October 21, 2003

COME INTO MY PARLOR SAID THE SPIDER TO THE FLY:

Bait-and-Switch on Public Education (NY Times, 10/21/03)

The new law is supposed to place a qualified teacher in every classroom and wipe out the achievement gap between rich and poor children. Schools that fail to make steady progress are labeled deficient and required to provide students with costly tutoring and allow them to transfer to more successful public schools in the same district.

In some districts, more than 40 percent of the schools are called "in need of improvement." The lack of money from Congress has licensed a backlash by states that never wanted to comply with the law anyway, especially the provision that requires ending the achievement gap between rich and poor.

Right on cue, these states are pressing Congress to suspend the new standards and accountability measures — until full financing is made available. A few brave lawmakers, like the Democratic whip, Representative Steny Hoyer of Maryland, have taken a strong stand against this. While criticizing the G.O.P. for failing to fully finance the new law, Mr. Hoyer and others have urged the states to stay the course and to discontinue the practice of educating affluent children while letting the poor fall by the wayside.

The Bush administration wanted to trumpet No Child Left Behind, then fail to pay for it — without the voters taking notice.


Boy, you can't sneak anything past the Times, can you? The point of the law--and it represents a signal victory for the President, one that was obvious even as it was being negotiated--is to force vouchers locally, not to fund education nationally. Meanwhile, how much would Karl Rove love it if Ted Kennedy, congressional Democrats, and some weak-kneed Republicans pass a bill that lowers education standards so that the President can veto it?

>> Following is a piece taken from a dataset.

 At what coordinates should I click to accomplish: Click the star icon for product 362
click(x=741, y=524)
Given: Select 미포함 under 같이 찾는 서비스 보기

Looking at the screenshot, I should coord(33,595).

Posted by Orrin Judd at October 21, 2003 10:57 AM
Comments

I'm confused, if the purpose is to force vouchers locally isn't this backfiring? With all the clamoring for more funding isn't that exactly what will happen? Dems et al will scream for more money and we will end up with nationally funded education? This seems the likely course of events because many Republicans don't seem to want to stick up for vouchers, thus when Dems yell "unfunded mandate" it seems the message the GOP gives back will be muddled: half saying to institute vouchers, and half backing off and saying "spend more" at the national level. I do hope I'm wrong somewhere in my quick analysis of this...

Posted by: Scof at October 21, 2003 5:47 PM

States have been begging for the promised federal dollars for education mandates--special education particularly--for years now. They still haven't gotten it.

Posted by: oj at October 21, 2003 6:04 PM

On this issue, Bush is just biding his time, letting it percolate, until parents (and other citizens & taxpayers) start asking the obvious: "Hey, how come we keep paying more and more money for schools and they keep failing to educate the students?"

It'll come, never fear. Bush is just keeping the lid on, while the heat builds up.